Mi chiamavo Adolfo Lavandino, anche se mi sarebbe piaciuto chiamarmi
Rodolfo Valentino.
Non fu per colpa mia, ma di mio padre che si chiamava Tullio Lavandino e mi
chiamò Adolfo, perché ero il primo figlio, e per ordine alfabetico.
A detta delle mie compagnette (prima) e amiche (dopo), ero un bel ragazzo e
pur di stare vicino a me, erano disposte a fare tutto quello che volevo, come:
fare i compiti al posto mio o portarmi qualsiasi golosità.
Quando fui grande, le richieste erano diverse e loro, pur di stare vicino a
me, facevano tutto quello che chiedevo loro.
Sentendomi un Valentino redivivo, mi iscrissi ad una scuola di ballo,
costringendo le mie amiche a fare altrettanto.

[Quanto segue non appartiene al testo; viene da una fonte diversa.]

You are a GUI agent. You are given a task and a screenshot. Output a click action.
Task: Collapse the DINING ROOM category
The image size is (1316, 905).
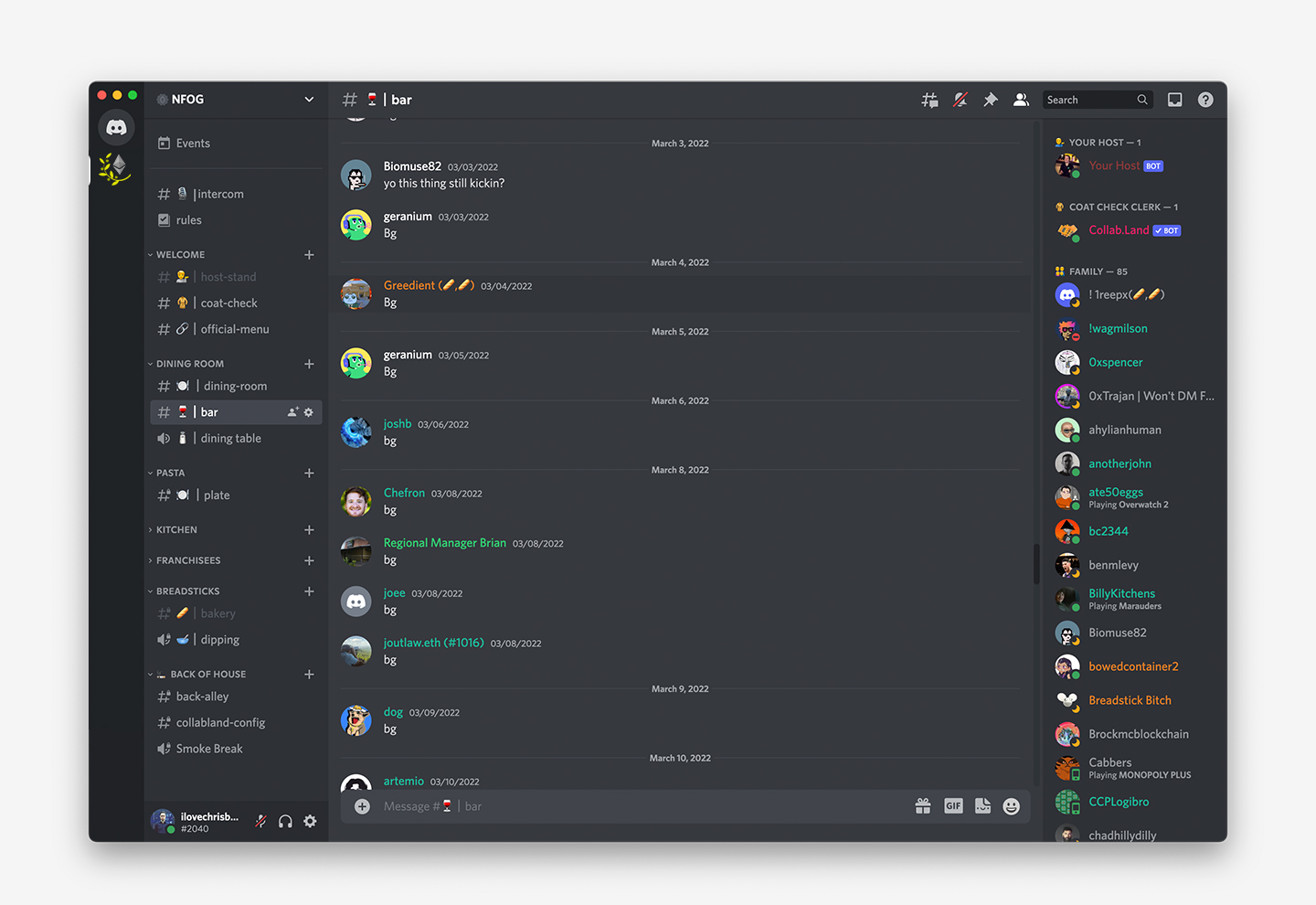[189, 364]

Il ballo preferito era il tango e quando lo ballavo, tenevo una rosa rossa
tra i denti e quando alla fine del ballo, baciavo la ragazza del momento, lo
facevo tenendo la rosa tra i denti e facendo correre il rischio di pungersi
alla donna che mi baciava.
Un giorno conobbi una donna più grande che s’innamorò di me e pur di
tenermi vicino, mi comprò un palazzetto stile arabo e invitare nel mio harem,
tutte le donne che volevo, chiedendomi però di trattarla come: la concubina
preferita.
Nonostante avessi un conto in banca, non spendevo nulla.
Quando andavo per i negozi (di lusso), erano loro che pagavano, così anche
nei ristoranti.
Una sera però...
Ero ad un ristorante chic, circondato da venti bellissime donne.
Quando arrivò il cameriere, ordinai per cena tutto quello che c’era di
meglio e più caro.
Portarono l’antipasto.
Come ero solito fare, feci cenno di servire prima le donne, ben sapendo che
loro non si sarebbero servite se non ero io a servirmi per primo.
Solo che...quella sera le cose andarono diversamente.
Loro si servirono abbondantemente, non lasciando niente a me.
Così fu per il primo, il secondo, il terzo e il quarto piatto.
Che stava succedendo?
Neanche un pezzetto di pane.
Loro mangiavano cibi prelibati e bevevano champagne (del più caro), io
potevo solo bere un pó della semplice ed economica acqua.
Alla fine...quando non ne poterono più, chiesero il conto (che non
pagarono) ma, lo indirizzarono a me.
Era un conto astronomico, più di centomila euro.
Mi stava per prendere un colpo.
Inoltre; non soddisfatte di quello che avevano mangiato e bevuto, volevano
che facessi l’amore con tutte loro.
Mi volevano morto.
Lanciando un urlo, mi anzai dalla sedia, facendola rovesciare all’indietro
e sempre gritando, fuggii dal ristorante, inseguito dalle donne e dal padrone
del ristorante.
Mi svegliai di colpo, era stato solo un sogno, un incubo provocato dalla
cena nel ristorante Romolo e Remo in cui ero con altri dicianove convitati
amici, in cui, la regola era: più si mangiava, meno si pagava.
Per quel motivo mangiai molto, tanto che la notte feci quel sogno.